Tim Armstrong commented on IMPALA-3976:
---------------------------------------

This particular repro is now rejected.
{noformat}
Caused by: org.apache.hadoop.hive.metastore.api.AlreadyExistsException: Partition already exists
{noformat}

> Handle partition-key values with multiple synonymous string representations created in Hive.
> --------------------------------------------------------------------------------------------
>
>                 Key: IMPALA-3976
>                 URL: https://issues.apache.org/jira/browse/IMPALA-3976
>             Project: IMPALA
>          Issue Type: Bug
>          Components: Catalog
>    Affects Versions: Impala 2.3.0, Impala 2.5.0, Impala 2.4.0, Impala 2.6.0, Impala 2.7.0
>            Reporter: Alexander Behm
>            Priority: Major
>              Labels: correctness, incompatibility
>
> For several SQL statements that can create new partitions, Hive seems to generate partition-key values and the corresponding HDFS directory based on the user's string input rather than the corresponding literal value of the appropriate column type. This leads to a situation where a single logical partition-key value can map to multiple HDFS directories and Hive partitions.
> Example in Hive:
> {code}
> CREATE TABLE t (i INT) PARTITIONED BY (p INT);
> ALTER TABLE t ADD PARTITION (p=0);
> ALTER TABLE t ADD PARTITION (p=00);
> ALTER TABLE t ADD PARTITION (p=000);
> SHOW PARTITIONS t;
> p=0
> p=00
> p=000
> {code}
> The above statements will result in three different HDFS directories, one for each of the "distinct" partitions.

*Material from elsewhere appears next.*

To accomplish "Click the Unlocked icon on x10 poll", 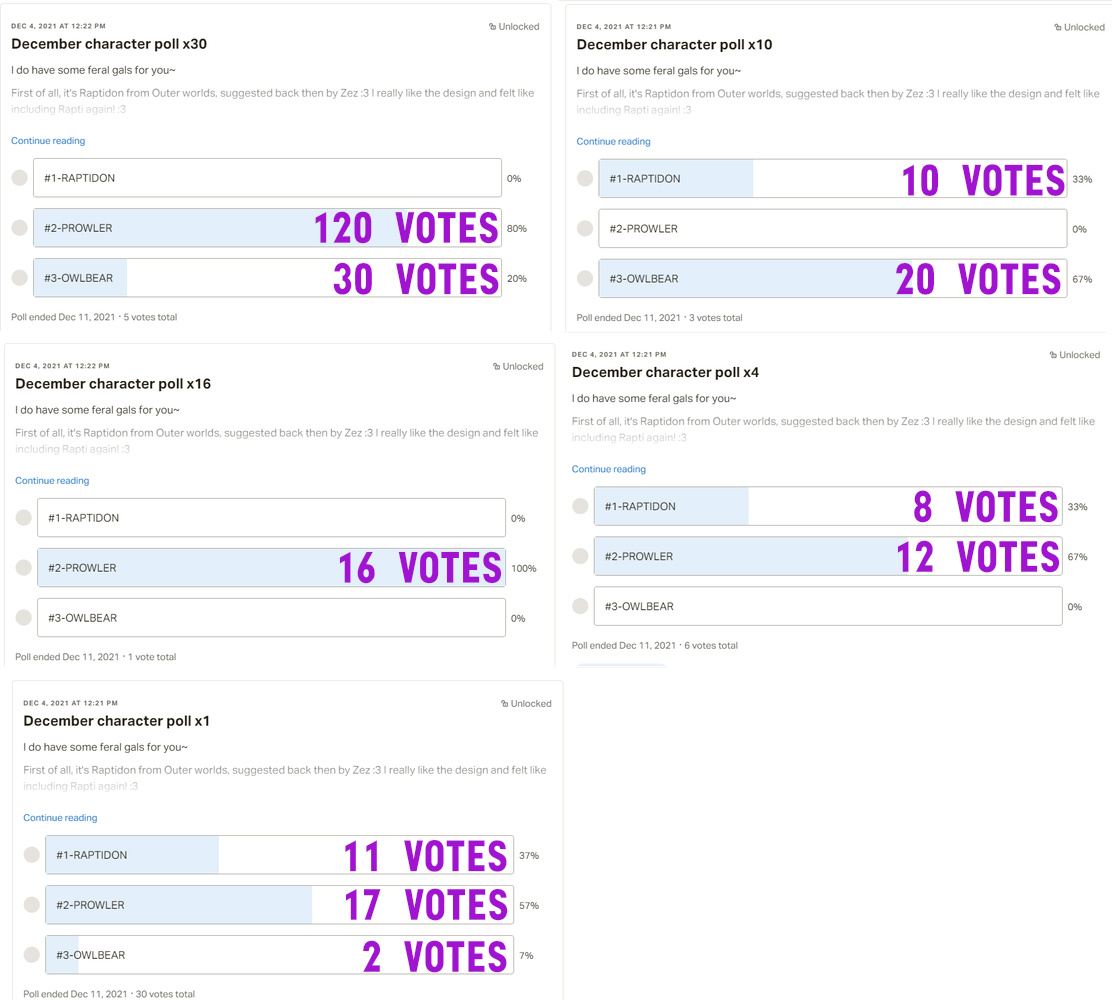I will 1057,28.
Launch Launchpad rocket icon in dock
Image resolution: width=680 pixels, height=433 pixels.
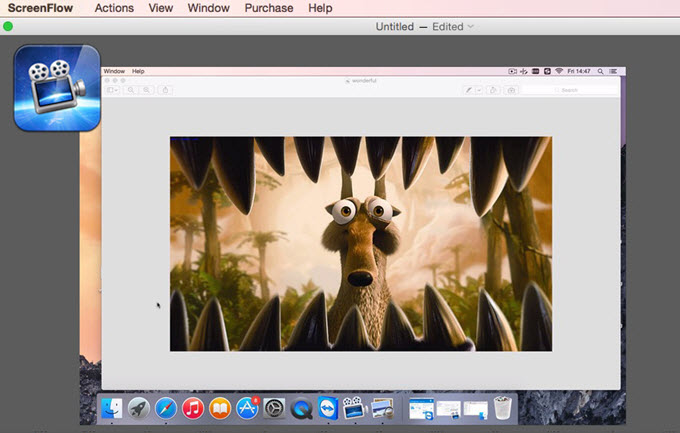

> The same result can be achieved with static partition inserts from Hive, instead of ALTER TABLE ADD PARTITION.
> Note that Impala will a canonical representation for any partition-key value based on the underlying LiteralExpr, so a similarly strange metadata state cannot be created from Impala, even if given the same input as in the example above.
> A special case of this issue was reported in HIVE-6590 and IMPALA-3963, but the underlying problem is more general.
> *Issues in Impala*
> Impala has difficulties dealing with such ambiguous partitions due to the internal assumption that a single assignment of values to partition keys maps to a single Hive partition with a one corresponding HDFS directory.
> As long as the cached partition metadata in Impala is correct, queries will return correct results even with partition filters. Impala effectively coalesces the different partition variants, for example, SELECT * FROM t WHERE p=0 will scan all three directories from the example above.
> The following statements are known have problems in Impala if such ambiguous partitions exist:
> * REFRESH <table> and REFRESH <partition>. After such a statement Impala may duplicate and/or missing partitions, leading to incorrect query results.
> * ALTER TABLE RECOVER PARTITIONS, same as REFRESH above.
> * ALTER TABLE <table> DROP PARTITIONS. Impala will only be able to drop the one partition with the the canonical value representation. Other variants of the same partition cannot be dropped.
> * Any other ALTER TABLE ... PARTITION(). Impala will only modify the one partition with the canonical value representation (if any).
> * It is safest to assume that all other metadata statements that operate on a single partition are likewise not functioning as intended.
> *Workarounds*
> * Ensure that partitions created via Hive do not exhibit ambiguity. Stick to a single partition-key value representation, e.g., use p=0 consistently and avoid variants like p=000.
> * Avoid those statements in Hive that can create the bad metadata. Always use fully dynamic partition inserts and avoid adding partitions via static partition inserts or ALTER TABLE.
> * Running INVALIDATE METADATA <table> will bring Impala's metadata back into a consistent state (including all partition variants). Queries will return correct results, but some DDL operations may still not fully work (like DROP PARTITION).